The WiCS system avoids this by embedding the ultrasonic receiver in the left ventricle. This is the first time that physicians can choose where in the heart this CRT therapy can be delivered, which means it can be optimized, says Skjefte.
Lead placement is an issue with CRT, says Andrew Grace, a consultant cardiologist at Papworth Hospital in Cambridge, U.K. “If one could place the pulse where you wanted in the heart, that would be good. If it is made to reliably work, then this will be an advance,” he says.

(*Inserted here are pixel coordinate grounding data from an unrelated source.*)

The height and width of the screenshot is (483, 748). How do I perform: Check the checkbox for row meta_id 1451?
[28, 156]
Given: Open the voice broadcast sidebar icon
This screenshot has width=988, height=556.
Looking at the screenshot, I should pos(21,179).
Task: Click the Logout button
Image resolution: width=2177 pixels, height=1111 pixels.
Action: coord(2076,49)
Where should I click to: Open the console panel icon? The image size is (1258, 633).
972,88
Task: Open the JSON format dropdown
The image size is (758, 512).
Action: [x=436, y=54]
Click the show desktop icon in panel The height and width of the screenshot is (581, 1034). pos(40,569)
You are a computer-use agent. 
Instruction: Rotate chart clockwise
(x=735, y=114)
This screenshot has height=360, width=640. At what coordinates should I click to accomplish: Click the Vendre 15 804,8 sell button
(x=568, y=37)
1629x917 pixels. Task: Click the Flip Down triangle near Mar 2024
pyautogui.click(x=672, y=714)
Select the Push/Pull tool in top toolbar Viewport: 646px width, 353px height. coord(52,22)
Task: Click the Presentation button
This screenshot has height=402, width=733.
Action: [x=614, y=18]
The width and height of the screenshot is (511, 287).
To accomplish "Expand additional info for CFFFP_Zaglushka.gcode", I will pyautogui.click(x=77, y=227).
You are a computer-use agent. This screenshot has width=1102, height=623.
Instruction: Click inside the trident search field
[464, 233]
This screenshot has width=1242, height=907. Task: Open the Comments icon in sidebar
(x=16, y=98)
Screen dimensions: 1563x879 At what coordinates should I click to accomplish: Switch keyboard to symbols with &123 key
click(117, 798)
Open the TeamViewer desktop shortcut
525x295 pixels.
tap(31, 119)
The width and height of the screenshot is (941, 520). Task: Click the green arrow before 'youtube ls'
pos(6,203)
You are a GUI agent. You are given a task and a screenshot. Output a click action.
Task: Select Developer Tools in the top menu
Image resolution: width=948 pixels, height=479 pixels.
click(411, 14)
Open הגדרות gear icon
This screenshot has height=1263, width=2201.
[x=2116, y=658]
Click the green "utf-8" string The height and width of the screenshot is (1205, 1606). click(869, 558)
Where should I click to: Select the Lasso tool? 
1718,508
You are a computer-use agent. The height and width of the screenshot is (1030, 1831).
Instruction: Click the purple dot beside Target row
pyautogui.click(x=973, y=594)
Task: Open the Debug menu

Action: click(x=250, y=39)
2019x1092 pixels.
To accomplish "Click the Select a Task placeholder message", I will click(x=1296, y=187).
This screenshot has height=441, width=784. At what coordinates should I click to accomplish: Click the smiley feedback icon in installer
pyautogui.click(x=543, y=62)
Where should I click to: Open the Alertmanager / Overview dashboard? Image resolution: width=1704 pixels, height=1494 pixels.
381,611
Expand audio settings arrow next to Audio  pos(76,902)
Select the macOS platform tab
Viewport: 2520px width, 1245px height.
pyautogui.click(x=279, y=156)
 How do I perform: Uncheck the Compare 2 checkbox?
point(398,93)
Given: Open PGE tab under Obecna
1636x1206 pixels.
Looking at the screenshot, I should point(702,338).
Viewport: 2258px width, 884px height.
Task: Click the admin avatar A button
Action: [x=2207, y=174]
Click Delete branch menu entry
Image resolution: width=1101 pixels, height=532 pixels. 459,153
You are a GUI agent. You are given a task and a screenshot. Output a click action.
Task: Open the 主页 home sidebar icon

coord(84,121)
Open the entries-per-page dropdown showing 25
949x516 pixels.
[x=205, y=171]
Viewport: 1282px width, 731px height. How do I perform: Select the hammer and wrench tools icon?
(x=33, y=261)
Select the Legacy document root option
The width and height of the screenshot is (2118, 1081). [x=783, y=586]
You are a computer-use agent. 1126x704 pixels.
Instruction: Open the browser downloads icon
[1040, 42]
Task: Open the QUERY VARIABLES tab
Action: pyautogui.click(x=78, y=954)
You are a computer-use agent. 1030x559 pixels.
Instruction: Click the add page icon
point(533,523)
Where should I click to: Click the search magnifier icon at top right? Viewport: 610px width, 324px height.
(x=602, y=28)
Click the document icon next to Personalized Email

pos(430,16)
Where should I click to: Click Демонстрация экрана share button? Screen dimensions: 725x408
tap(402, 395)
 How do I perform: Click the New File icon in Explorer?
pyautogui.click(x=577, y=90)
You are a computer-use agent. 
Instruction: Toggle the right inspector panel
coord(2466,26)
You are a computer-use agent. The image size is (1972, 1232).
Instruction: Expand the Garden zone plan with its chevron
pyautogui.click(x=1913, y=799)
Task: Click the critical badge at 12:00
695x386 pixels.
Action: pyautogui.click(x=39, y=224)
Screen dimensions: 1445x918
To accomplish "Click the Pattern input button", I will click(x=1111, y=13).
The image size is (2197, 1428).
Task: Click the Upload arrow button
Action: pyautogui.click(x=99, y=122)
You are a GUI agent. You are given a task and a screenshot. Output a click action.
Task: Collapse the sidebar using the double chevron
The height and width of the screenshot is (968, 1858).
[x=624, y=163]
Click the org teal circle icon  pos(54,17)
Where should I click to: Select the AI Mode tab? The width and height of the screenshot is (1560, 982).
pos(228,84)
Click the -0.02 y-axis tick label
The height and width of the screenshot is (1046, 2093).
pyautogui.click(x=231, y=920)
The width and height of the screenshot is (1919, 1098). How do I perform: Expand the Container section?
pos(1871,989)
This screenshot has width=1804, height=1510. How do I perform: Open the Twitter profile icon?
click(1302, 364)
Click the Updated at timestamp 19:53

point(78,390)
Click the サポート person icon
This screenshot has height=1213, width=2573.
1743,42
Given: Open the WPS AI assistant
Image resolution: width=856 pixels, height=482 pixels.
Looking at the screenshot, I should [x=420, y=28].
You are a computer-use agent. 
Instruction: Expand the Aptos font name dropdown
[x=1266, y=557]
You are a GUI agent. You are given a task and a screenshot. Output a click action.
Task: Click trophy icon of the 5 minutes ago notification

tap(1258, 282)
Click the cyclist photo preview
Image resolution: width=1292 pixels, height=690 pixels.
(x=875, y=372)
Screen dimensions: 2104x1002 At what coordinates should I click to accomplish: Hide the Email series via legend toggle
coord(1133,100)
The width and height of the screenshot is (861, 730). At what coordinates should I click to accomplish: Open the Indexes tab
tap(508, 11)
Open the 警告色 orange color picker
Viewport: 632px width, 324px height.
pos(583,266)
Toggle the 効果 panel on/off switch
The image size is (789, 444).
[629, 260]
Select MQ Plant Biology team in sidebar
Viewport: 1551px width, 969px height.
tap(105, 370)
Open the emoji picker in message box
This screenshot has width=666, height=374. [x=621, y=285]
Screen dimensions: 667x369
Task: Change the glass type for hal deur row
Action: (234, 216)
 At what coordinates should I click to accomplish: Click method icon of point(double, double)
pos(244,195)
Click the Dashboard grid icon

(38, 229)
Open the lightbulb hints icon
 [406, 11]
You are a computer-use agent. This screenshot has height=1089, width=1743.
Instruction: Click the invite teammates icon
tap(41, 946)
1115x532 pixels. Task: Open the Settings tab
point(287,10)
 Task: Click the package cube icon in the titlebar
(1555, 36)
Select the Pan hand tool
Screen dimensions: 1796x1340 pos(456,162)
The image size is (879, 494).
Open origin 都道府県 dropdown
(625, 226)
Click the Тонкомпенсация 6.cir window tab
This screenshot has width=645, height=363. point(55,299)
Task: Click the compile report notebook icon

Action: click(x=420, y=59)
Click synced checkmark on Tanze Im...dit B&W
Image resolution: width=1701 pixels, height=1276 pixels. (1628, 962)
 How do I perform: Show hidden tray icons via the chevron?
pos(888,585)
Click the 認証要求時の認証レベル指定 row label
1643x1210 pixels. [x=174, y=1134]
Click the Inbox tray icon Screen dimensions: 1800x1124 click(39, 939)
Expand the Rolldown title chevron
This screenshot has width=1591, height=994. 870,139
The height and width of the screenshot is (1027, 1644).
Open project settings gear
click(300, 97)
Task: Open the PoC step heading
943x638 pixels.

This is not the first leadless cardiac device. Grace was one of the first cardiologists to try out a device called the subcutaneous implantable cardioverter-defibrillator (S-ICD), made by Cameron Health of San Clemente, California. The S-ICD became available in 2009. But although it doesn’t require the placement of leads inside the heart (instead it uses an external one to deliver shocks), it can only deliver the type of powerful shocks that are used for defibrillation, so it’s not capable of pacing. “But other companies like Medtronic are also developing systems that have no leads,” says Grace.
EBR Systems has not said how many patients have so far been implanted with the device, or when it will be approved for clinical use. “Our initial clinical sites are in the Netherlands, Germany, and Switzerland. We have successfully treated heart-failure patients who were previously left with few options,” he says.